• Task to complete: Rewrite the part of the records that opens with the line containing "Click Ver tradução" and closes with the line containing "[x=245, y=387]", putting "reply" in place of "comment" and keeping everything else the same. Return only those lines, and omit the pictures.
** Start Records for the exercise **
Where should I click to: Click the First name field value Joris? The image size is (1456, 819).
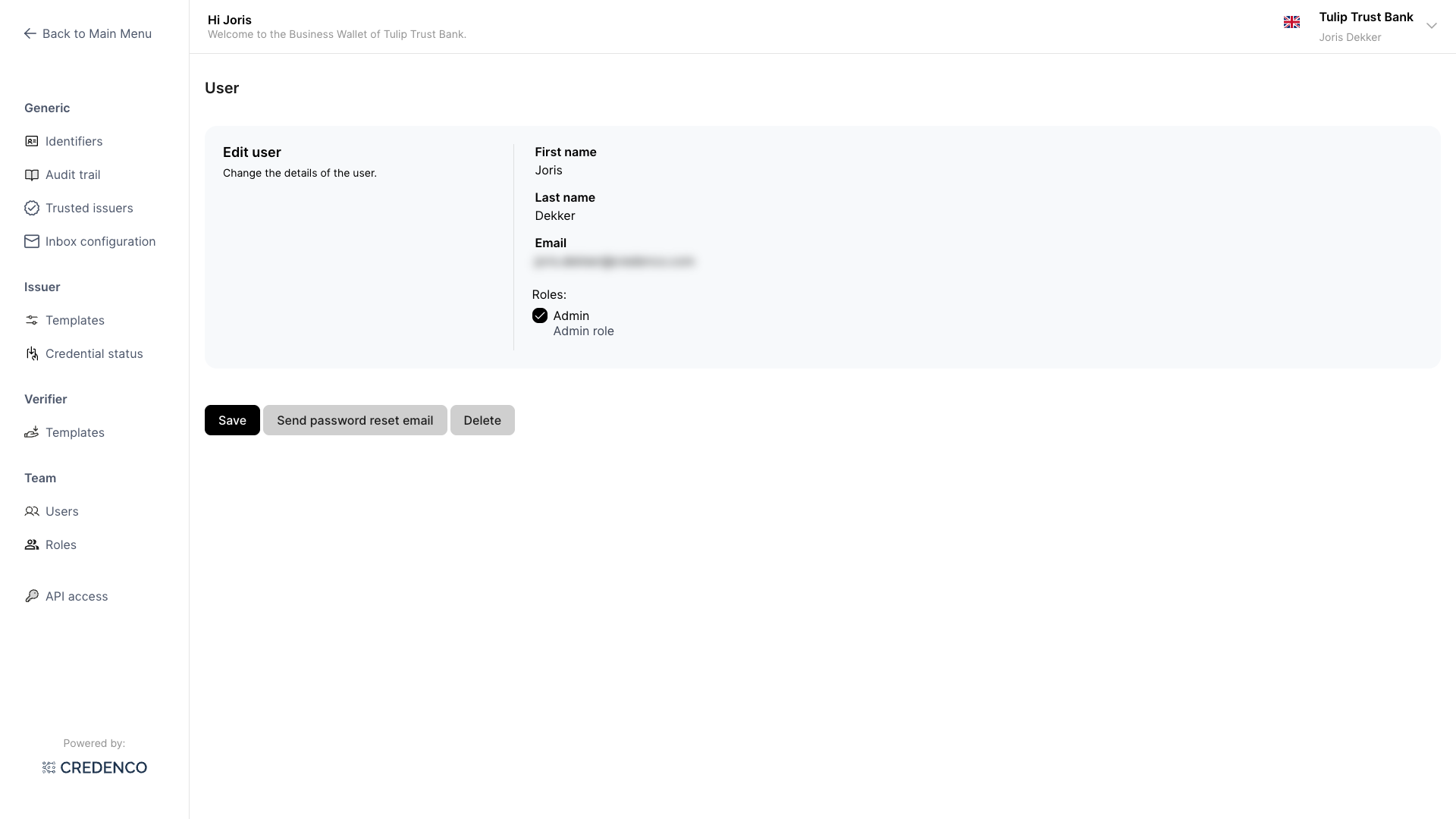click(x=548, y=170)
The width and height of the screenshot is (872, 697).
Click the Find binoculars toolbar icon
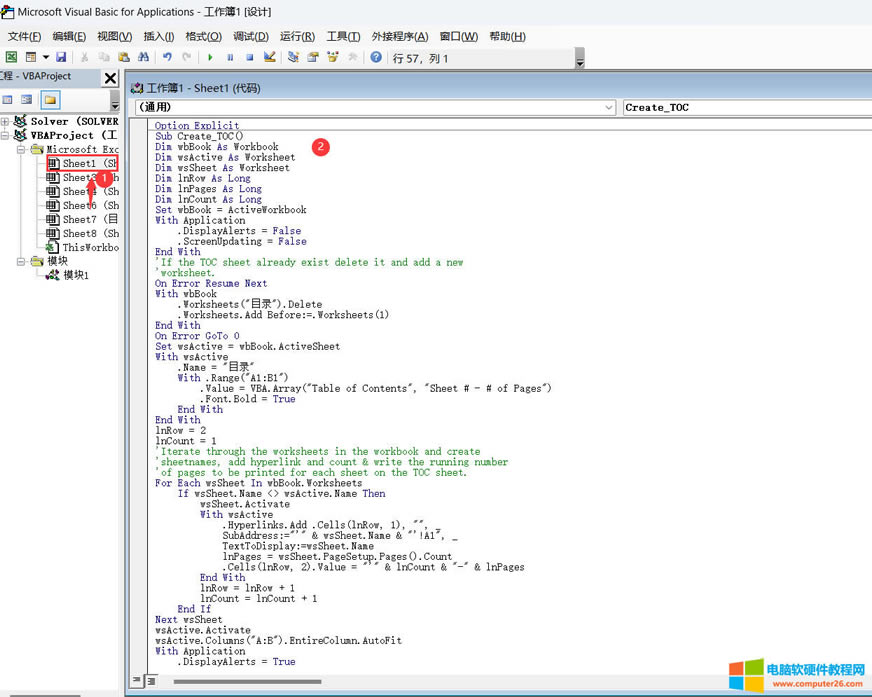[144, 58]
** End Records for the exercise **
** Start Records for the exercise **
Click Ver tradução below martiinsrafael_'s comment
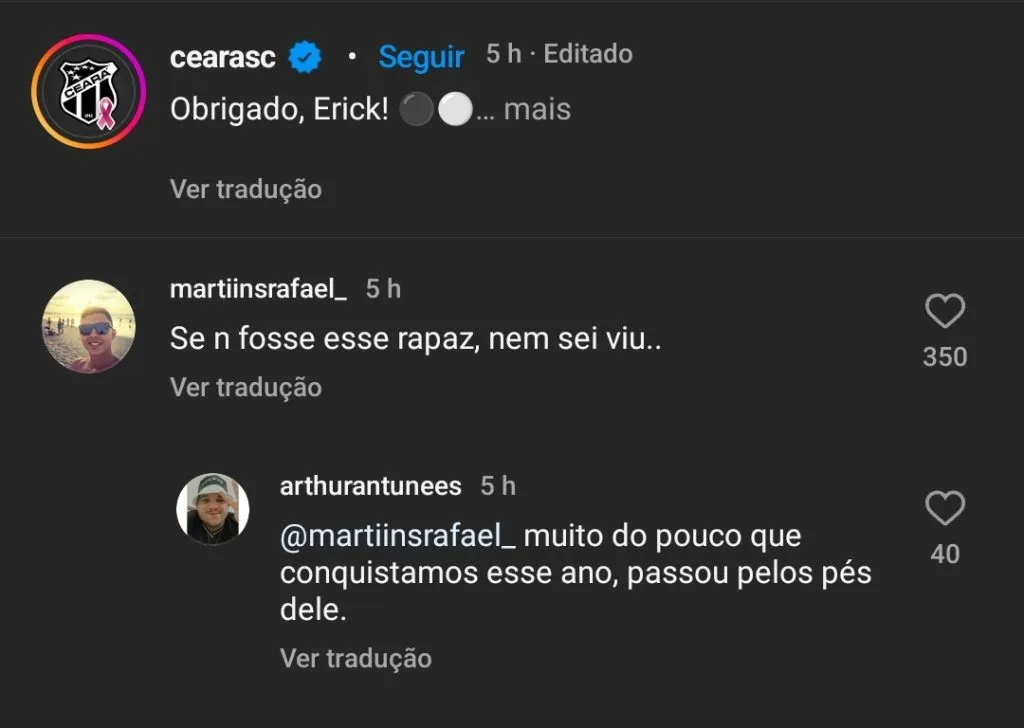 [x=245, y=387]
** End Records for the exercise **
• Task answer:
Click Ver tradução below martiinsrafael_'s reply
 [x=245, y=387]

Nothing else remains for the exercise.